Schon als Kind begann Heimo Luxbacher zu zeichnen, Motive in Bildstrukturen zu übertragen und unterschiedliche Materialien zu bearbeiten. Doch nicht vielen Menschen ist es gegönnt, den beruflichen Kindheitstraum zu verwirklichen. Luxbacher ist einer derjenigen, denen das gelungen ist. Nach einer kunsthandwerklichen Ausbildung unternahm er im Alter von 22 Jahren intensive Studien, um sich den außergewöhnlichen Ebenen der Kunst zu nähern.  Durch Anregungen und Beobachtungen auf seinen Reisen entstanden innovative Bilder und skulpturale Objekte.

Bekannt ist Luxbacher als »Der Mönch«. Doch wie kam der Künstler zu diesem Namen? »Ich habe immer an religiösen Orten mit Jugendlichen gearbeitet und wollte ihnen Kunst näher bringen. Und diese nannten mich irgendwann scherzhaft Mönch. So richtig durchgesetzt hat sich der Name aber erst nach der Protestaktion vor der Kirche in Völkermarkt«, erzählt Luxbacher.  

Dabei trat Luxbacher als »Aktionskünstler« in Erscheinung und inszenierte 2001 in Völkermarkt den »Altar der Sünde«: Eine nackte Frau, die von Männern in Bettelordenskutten kniend angebetet wird und gleichzeitig mit Kreuzen in der Hand »ausgetrieben« werden soll. 

Es war eine Protestaktion des Künstlers, da zu einer von ihm geladenen Diskussion die Vertreter der Kirche fernblieben. Vielschichtig ist das Werk des Künstlers, der als Dozent für Kunst- und Skulpturenbau an verschiedenen Akademien unterrichtete. Er entwickelte Objekte für den öffentlichen Raum und wurde bei Ausschreibungen Kunst am Bau vielmals nominiert und führte immer wieder Projekte durch, um Jugendliche der Kunst näher zu bringen. 

Zahlreiche Ausstellungen

Luxbacher hatte aber auch zahlreiche  Ausstellungen und wurde bei Ausschreibungen »Kunst am Bau« vielmals nominiert.
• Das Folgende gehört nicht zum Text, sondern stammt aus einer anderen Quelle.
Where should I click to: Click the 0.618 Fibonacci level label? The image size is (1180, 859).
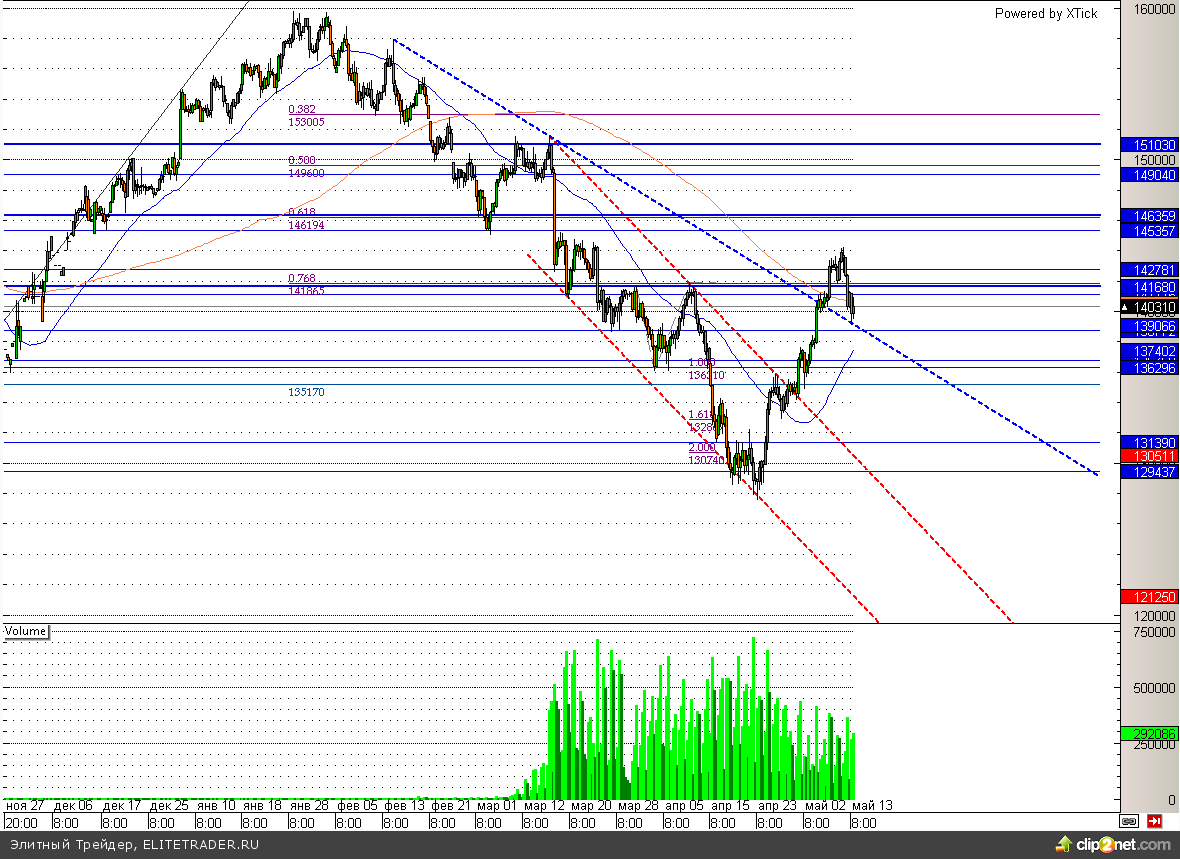[x=302, y=213]
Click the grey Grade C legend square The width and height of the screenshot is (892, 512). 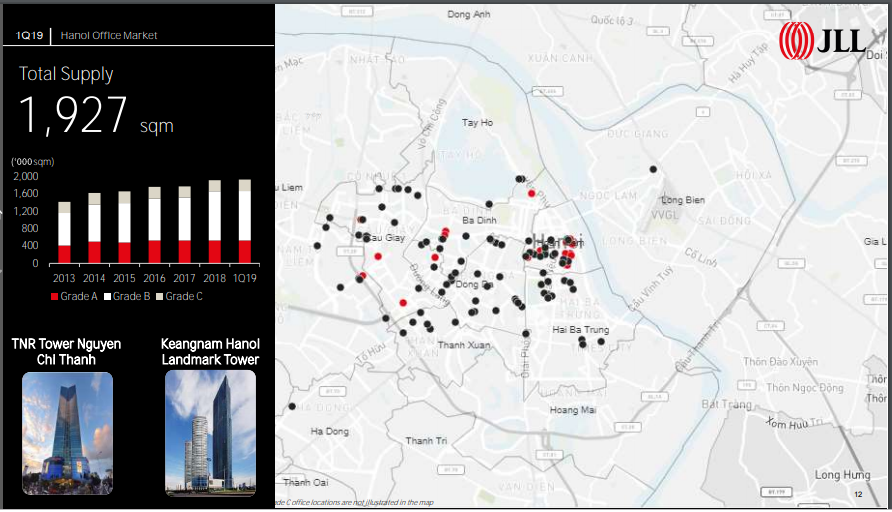pos(159,297)
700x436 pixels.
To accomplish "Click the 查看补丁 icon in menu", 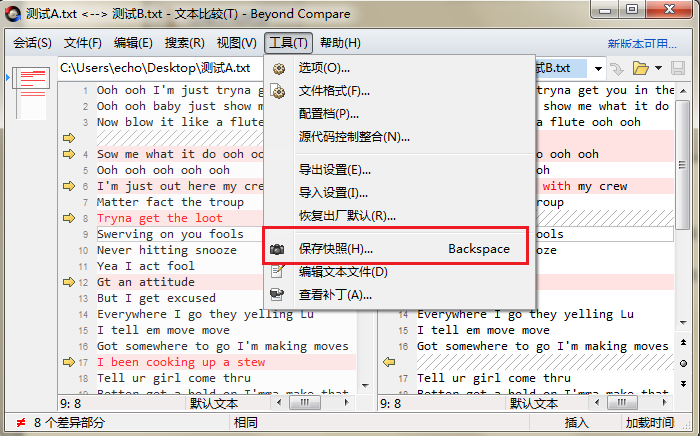I will pos(279,295).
Hier ein kleiner Überblick: 2008 Bernried - Buchheim Museum - angewandte Kunst; 2011 Museum-Kunsthalle Szombathely (Ungarn); 2011/2013 Skulpturen-Biennale Graz; 2012 Österreichisches Kulturforum (Österreichische Botschaft in Budapest); 2012 Aktionsmalerei am Pyramidenkogel »Ein letzter Augenblick Abriss-Umriss-Exklusion«; Aktionskunst zum Thema Katholische Kirche; 2001 Thema Gewalt; 2003 Thema Politik; 2005 Objekte für den öffentlichen Raum.